Protection for British holidaymakers abroad
By Alec Samuels
Alec Samuels considers the clash between British and other countries’ laws in the event of a holiday accident
With an unprecedented upsurge of foreign holidays being booked, as the travel industry gets a kick-start following the covid-19 pandemic, British holidaymakers should be cautious over certain complications that could arise. Such cases would be relevant for practitioners should the issue be raised at home, too.
The client, a lady (who happened to be married to a distinguished English international lawyer), booked a holiday in a foreign country (Egypt) for herself, her husband and family in Egypt. Included was a chauffeur-driven trip to a local celebrated site.
Unfortunately, the husband was killed in a car accident and the wife and members of the family suffered serious injuries. The client, now a widow, wished to sue for damages in contract and tort (FS Cairo (Nile Plaza) v Lady Brownlie  UKSC 45, gateway paras 25-27, 28-56, 77-84, foreign law paras 96-166).
Two legal issues arose, namely whether there was a jurisdictional tort gateway and secondly whether, if there was, that raised a foreign law issue – summarised paras 25-27 of the judgment. The court found a gateway. Actionable harm had been suffered or sustained in England, albeit the original injuries occurred abroad. The subsequent consequential continuing pain and suffering and loss of amenity and loss of dependency were suffered or sustained in England. Through the circumstances there was a link, a close connection, to England. The widow was bereaved when back in England.
The estate of the deceased lay in England. There was a foreign law issue. The situation was governed by foreign law, but English law would be appropriate and in the absence of any evidence to the contrary, then any other country’s law would be presumed to be the same as English law. Therefore, service in England was acceptable.
Moral and lesson
There is, of course, a moral and a lesson in all this. There is a limit to the time and attention that the lawyer can give to all this. Learned lengthy judgments in the Supreme Court would require too much time and study, unless preparing a case for the Court of Appeal.
It goes without saying that travel insurance is near imperative. Cover is needed for all conceivable illness and accident and materialising risk, especially when occurring abroad. It may well be sensible to go through a specialist insurance agent or broker, who deals with and knows about these things.
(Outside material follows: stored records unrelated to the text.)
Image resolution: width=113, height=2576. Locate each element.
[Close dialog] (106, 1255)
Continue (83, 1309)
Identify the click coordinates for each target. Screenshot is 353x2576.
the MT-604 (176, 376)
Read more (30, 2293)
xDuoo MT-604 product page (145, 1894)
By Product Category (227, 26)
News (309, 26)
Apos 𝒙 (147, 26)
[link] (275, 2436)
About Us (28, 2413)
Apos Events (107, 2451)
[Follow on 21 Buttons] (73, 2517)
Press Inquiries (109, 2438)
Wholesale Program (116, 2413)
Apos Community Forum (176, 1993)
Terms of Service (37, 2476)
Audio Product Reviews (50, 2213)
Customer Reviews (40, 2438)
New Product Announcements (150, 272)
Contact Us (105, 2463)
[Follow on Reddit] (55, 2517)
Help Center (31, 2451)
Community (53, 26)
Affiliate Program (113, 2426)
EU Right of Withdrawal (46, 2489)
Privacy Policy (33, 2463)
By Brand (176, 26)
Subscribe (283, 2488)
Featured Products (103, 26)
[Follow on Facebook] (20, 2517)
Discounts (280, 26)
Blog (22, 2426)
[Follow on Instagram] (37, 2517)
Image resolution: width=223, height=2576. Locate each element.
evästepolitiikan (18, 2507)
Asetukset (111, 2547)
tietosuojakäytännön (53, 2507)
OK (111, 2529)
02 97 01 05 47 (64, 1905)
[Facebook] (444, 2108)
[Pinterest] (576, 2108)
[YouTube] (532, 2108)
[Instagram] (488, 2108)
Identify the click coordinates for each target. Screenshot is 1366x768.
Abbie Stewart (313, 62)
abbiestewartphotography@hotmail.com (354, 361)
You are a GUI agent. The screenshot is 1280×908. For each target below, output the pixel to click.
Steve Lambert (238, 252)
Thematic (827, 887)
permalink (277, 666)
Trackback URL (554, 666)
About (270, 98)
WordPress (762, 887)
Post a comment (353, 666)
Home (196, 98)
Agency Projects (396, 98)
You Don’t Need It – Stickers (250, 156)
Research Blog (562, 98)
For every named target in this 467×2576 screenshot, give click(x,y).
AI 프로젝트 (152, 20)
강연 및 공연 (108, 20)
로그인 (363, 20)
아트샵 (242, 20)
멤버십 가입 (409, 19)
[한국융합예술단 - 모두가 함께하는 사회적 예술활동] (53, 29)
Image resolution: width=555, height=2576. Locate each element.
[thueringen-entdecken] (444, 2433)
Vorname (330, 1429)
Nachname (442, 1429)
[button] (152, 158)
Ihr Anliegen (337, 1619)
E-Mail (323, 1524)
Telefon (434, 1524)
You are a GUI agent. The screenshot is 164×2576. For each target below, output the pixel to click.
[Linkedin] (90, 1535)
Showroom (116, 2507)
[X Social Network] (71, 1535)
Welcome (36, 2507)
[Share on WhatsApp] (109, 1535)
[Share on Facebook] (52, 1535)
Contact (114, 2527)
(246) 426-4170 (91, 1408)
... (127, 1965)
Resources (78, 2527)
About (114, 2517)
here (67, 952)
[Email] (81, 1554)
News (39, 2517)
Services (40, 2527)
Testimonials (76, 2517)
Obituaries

The cost of foreign holiday insurance can be high – very high, even prohibitive, especially for those over 65-70; and can even be refused for older holidaymakers, those with any medical condition, and those with an unusual destination in mind. The Association of British Insurers (ABI) may be able to assist, and the British Insurance Brokers Association (BIBA) offers a specialist ‘find insurance’ service.
If the client has booked or intends to book himself, eliminating the customary holiday agents, make sure they obtain a proper written contract. He should use the credit card where possible for transactions exceeding £100 but no more than £30,000 in order to take advantage of the debtor-creditor-supplier agreement under the Credit Card Act 1974 (s 75, liability of the creditor for breaches by the supplier). It is important to ensure the company is registered in England, has a place of business in England, has assets in England, and a sound reputation.
Knowledge, experience and competence are commendable qualities, but it may be preferable to book a package holiday through more reputable holiday agents and to take advantage of the protection offered by the holiday protection schemes. For non-flight situations, there is the Association of British Travel Agents (ABTA) scheme, and for flight-based situations there is the Civil Aviation Authority (CAA) Air Travel Organiser’s Licence (ATOL).